Crítica // Pobres criaturas ##
Um tratado sobre a luxúria, com impecável direção de arte e um fundo de roteiro que contempla rasa filosofia e um alto grau de feminimo para dummies: assim é Pobres criaturas, uma decepção assinada pelo grego Yorgos Lanthimos. Há personagens-cobaias no enredo da obra que adapta a literatura do escocês Alasdair Gray, condicionada ao fantástico e à filosofia. Grosso modo, Emma Stone interpreta Bella, criada numa atmosfera perturbadora moldada por um professor de anatomia (chamado Dog e interpretado por Willem Dafoe). Ela tem por vontade ampliar a visão, desvencilhada da sociedade polida que "destrói a alma".
Numa jornada pessoal, Bella pretende chegar à raiz de sua infelicidade mas, antes, espera "entrar nas águas" e "aquecer o corpo": leia-se desfrutar da lubricidade e colocar no topo os instintos amorais associados à sexualidade. Com uma fotografia vistosa, repleta de paleta de cores exuberantes, a cargo de Robbie Ryan (habitual na filmografia de Noah Baumbach), e uma música irritante composta por Jerskin Fendrix, Pobres criaturas testa, bastante, o espectador.
Quem assina o roteiro é o inexperiente Tony McNamara (de Cruella e ainda do belo A favorita, também de Lanthimos), numa narrativa que trata de temas como a falência da instituição casamento, etarismo e desmedida empatia. Rico em deformidades atribuídas tanto ao personagem de Dafoe quanto aos monstros que habitam o enredo com quê de Frankenstein, o longa perpetua o artifício do antropomorfismo (patente em fitas gregas do cinema de Lanthimos e de diretoras como Athina-Rachel Tsangari), também fluente pelo culto grego a divindades.

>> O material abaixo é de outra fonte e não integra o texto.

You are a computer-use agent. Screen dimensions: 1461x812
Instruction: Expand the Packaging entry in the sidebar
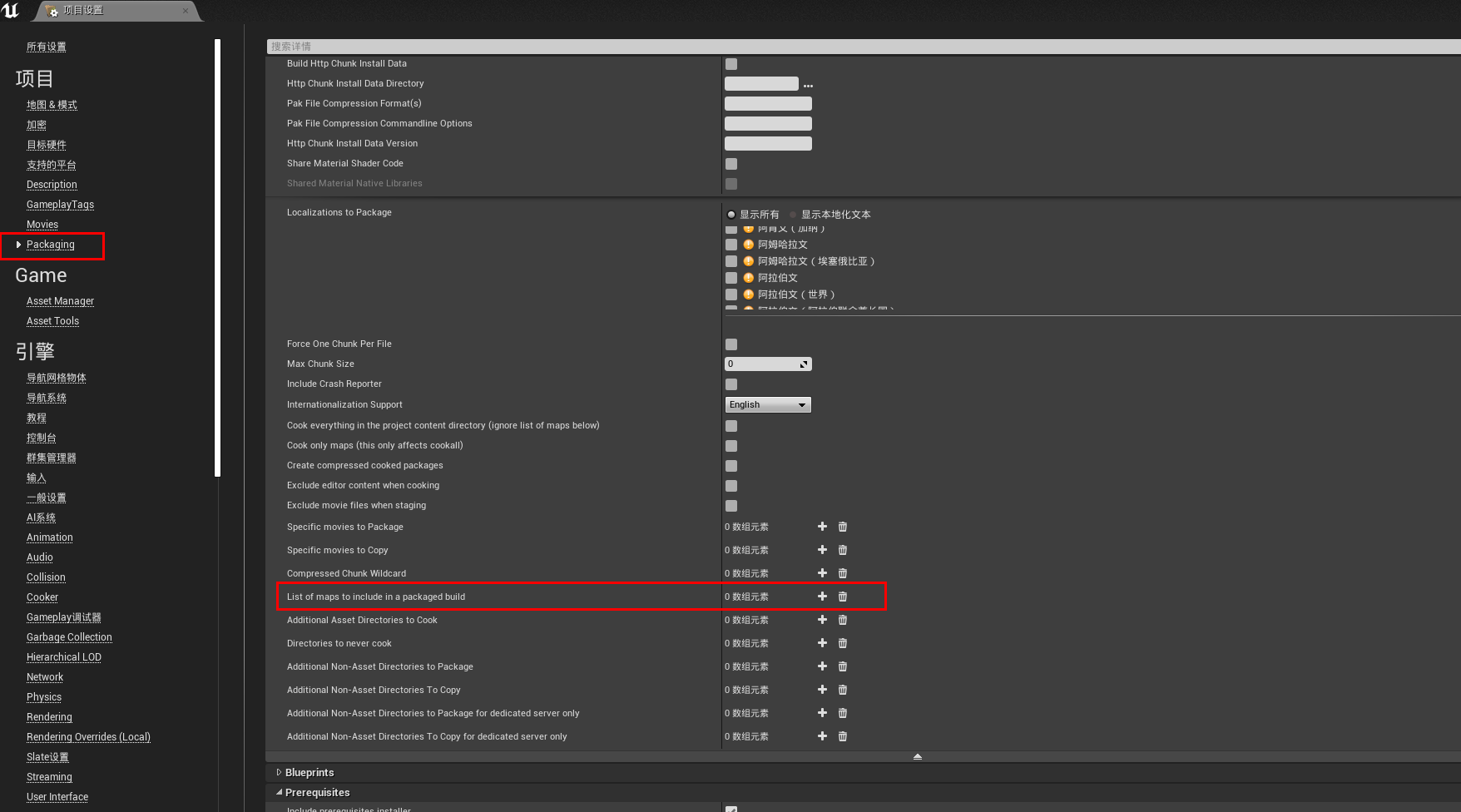click(18, 245)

O relato de aprisionamento é desgastado desde o princípio do enredo em que Bella foge com Duncan (Mark Ruffalo, bastante cômico) e há muitos elementos grotescos no humor apresentado. Depois da esdrúxula dança da Wandinha, Ruffalo e Stone botam para quebrar numa gozada pista de dança. Dona de comportamento curioso e animalesco, Bella move uma trama em que pesa o valor da compaixão e traços dos pontos baixos nas carreiras de Fellini e Pasolini (ao qual Lanthimos, por vezes, se assemelha).
No campo amoroso de Bella, ainda se destacam os personagens de Christopher Abbott (de O ano mais violento) e Ramy Youssef, enquanto, num paralelo de gramática de cinema, as referências descambam para Ruy Guerra (e o monumental Erêndira, adaptado de Gabriel García Marquez), Joaquim Pedro de Andrade (e o modernista O homem do pau brasil), afora a estranheza de um David Cronenberg (do rico Gêmeos — Mórbida semelhança). Tudo, no entanto, num decalque de menor impacto.